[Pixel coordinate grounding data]
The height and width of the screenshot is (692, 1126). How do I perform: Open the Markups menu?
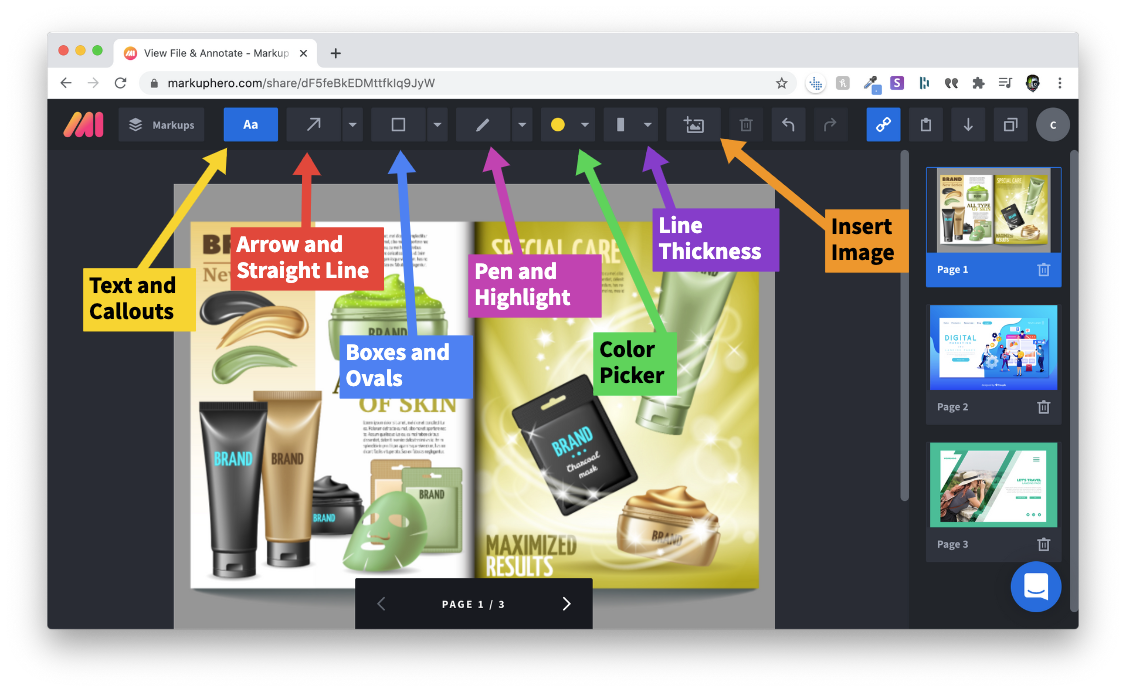161,124
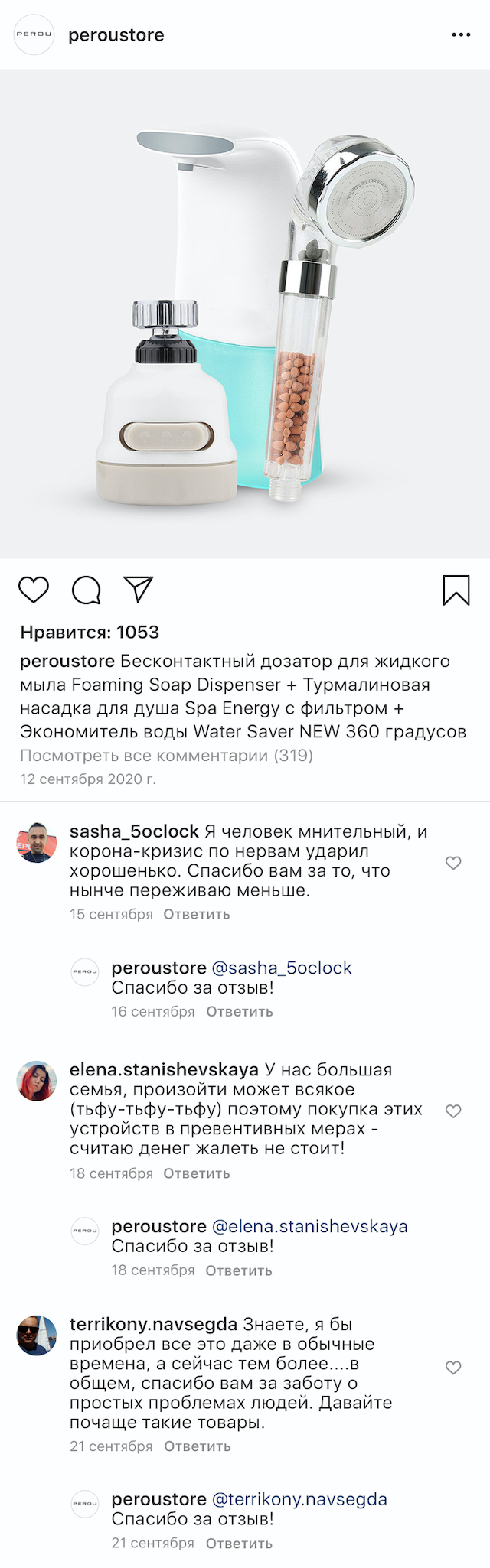Open the @terrikony.navsegda mention link
The width and height of the screenshot is (490, 1568).
click(299, 1499)
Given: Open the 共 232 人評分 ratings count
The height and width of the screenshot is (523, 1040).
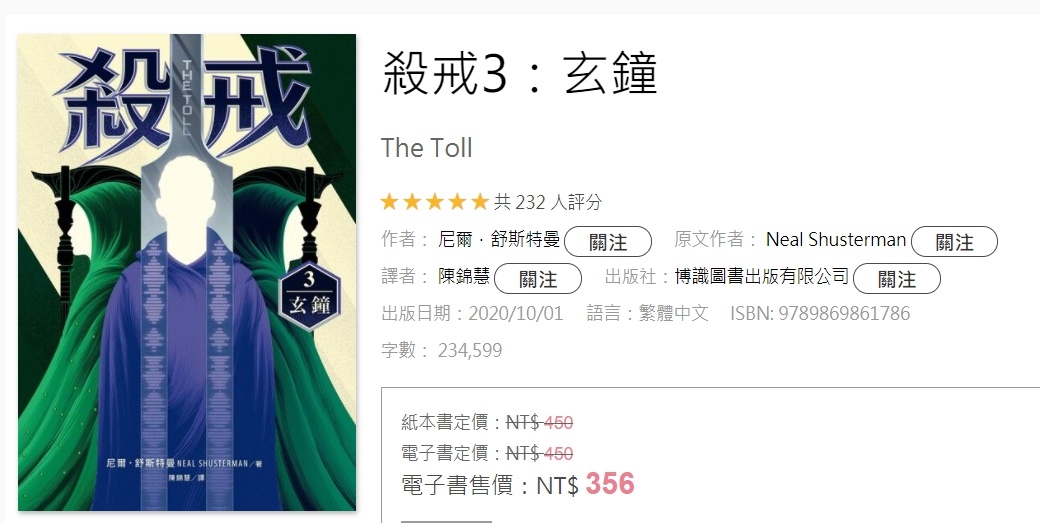Looking at the screenshot, I should 548,202.
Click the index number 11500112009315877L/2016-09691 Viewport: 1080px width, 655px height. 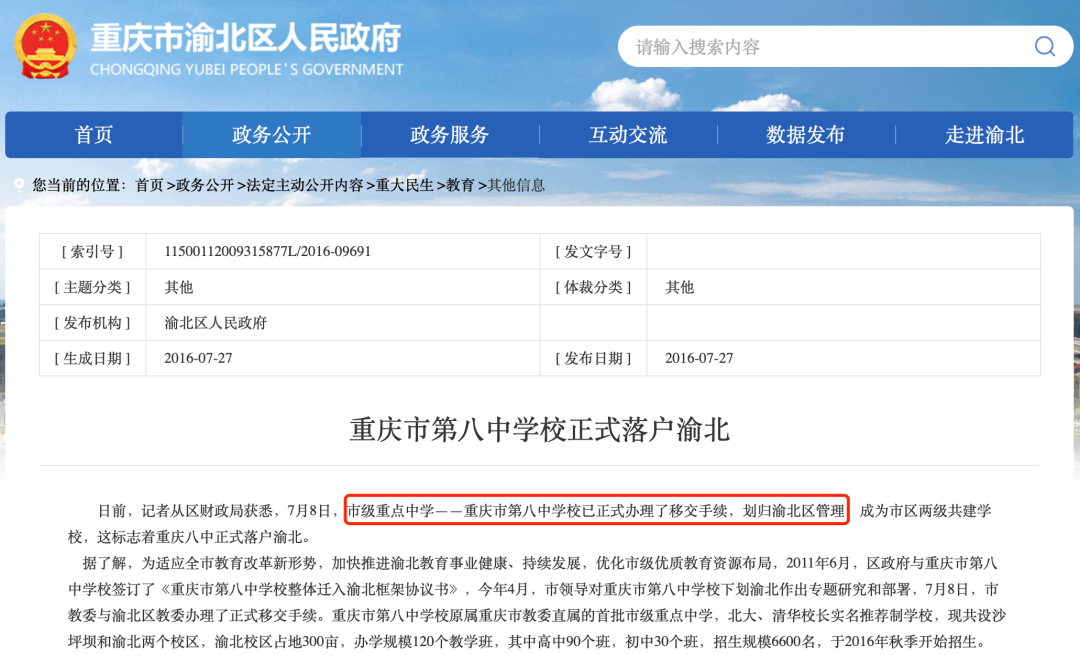[267, 251]
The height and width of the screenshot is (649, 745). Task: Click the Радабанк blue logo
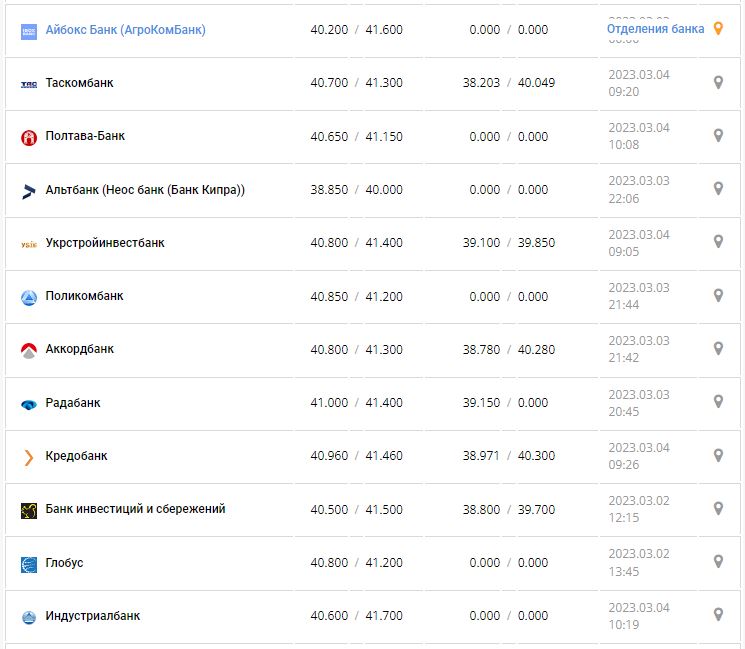(28, 404)

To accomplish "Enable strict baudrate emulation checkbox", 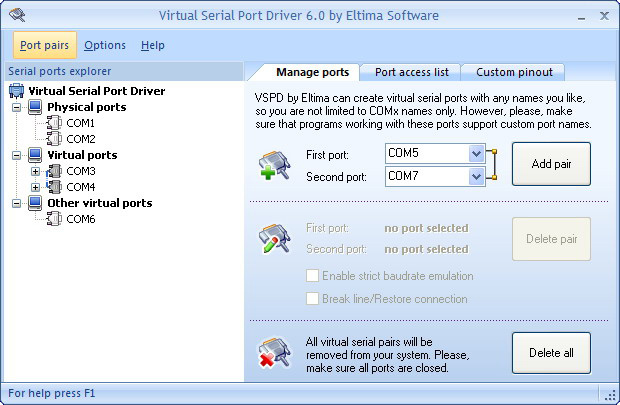I will 312,276.
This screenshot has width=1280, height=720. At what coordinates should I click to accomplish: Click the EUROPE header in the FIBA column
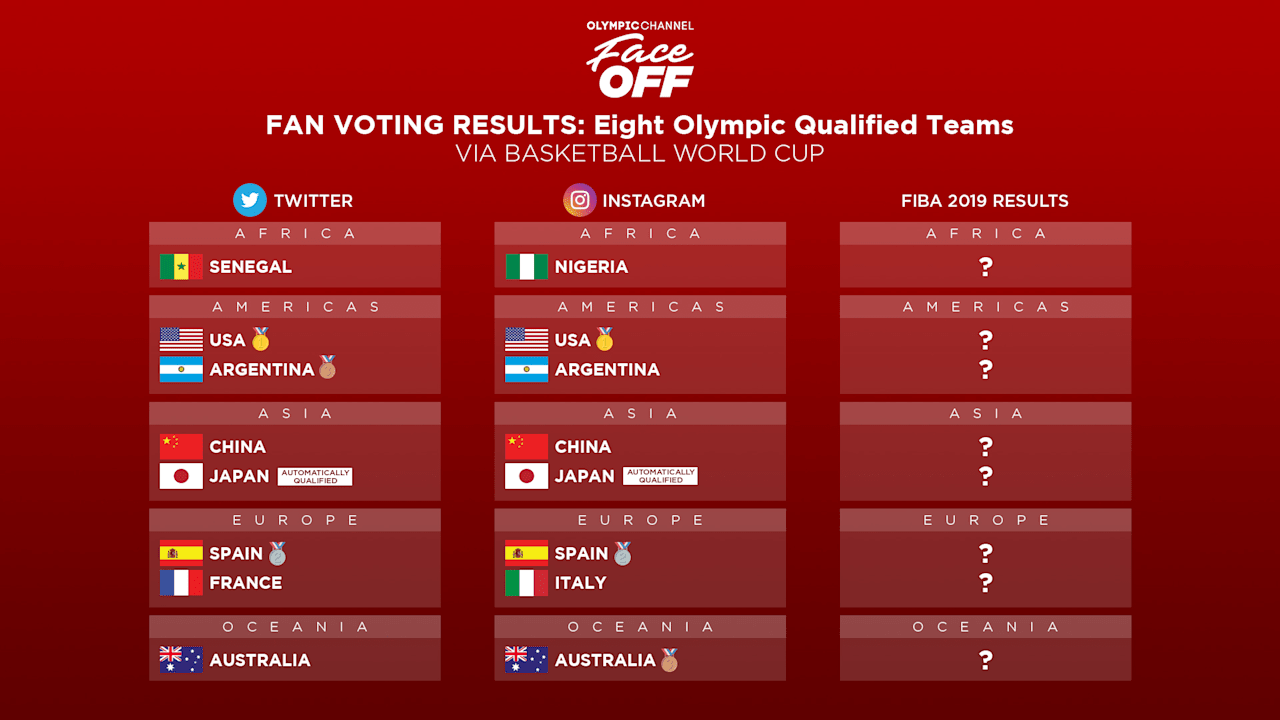point(986,520)
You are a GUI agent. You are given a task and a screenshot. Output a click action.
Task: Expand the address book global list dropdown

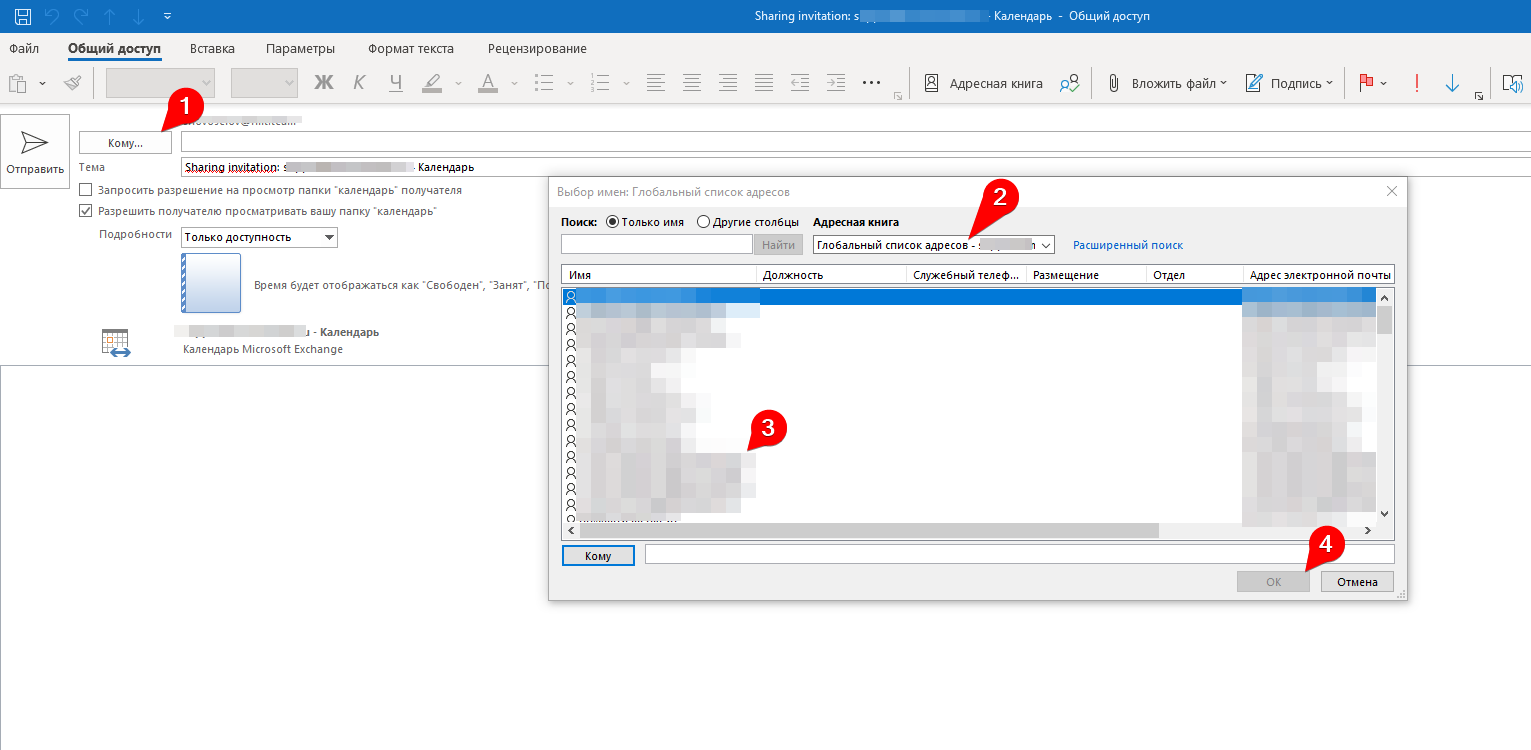pyautogui.click(x=1046, y=245)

(Instructions to follow):
All lines from the one containing "Task: Expand the" to the last line of the records above, both included, need to be repeated word for word; omit the pictures.

(Reply to the exercise):
Task: Expand the address book global list dropdown

pyautogui.click(x=1046, y=245)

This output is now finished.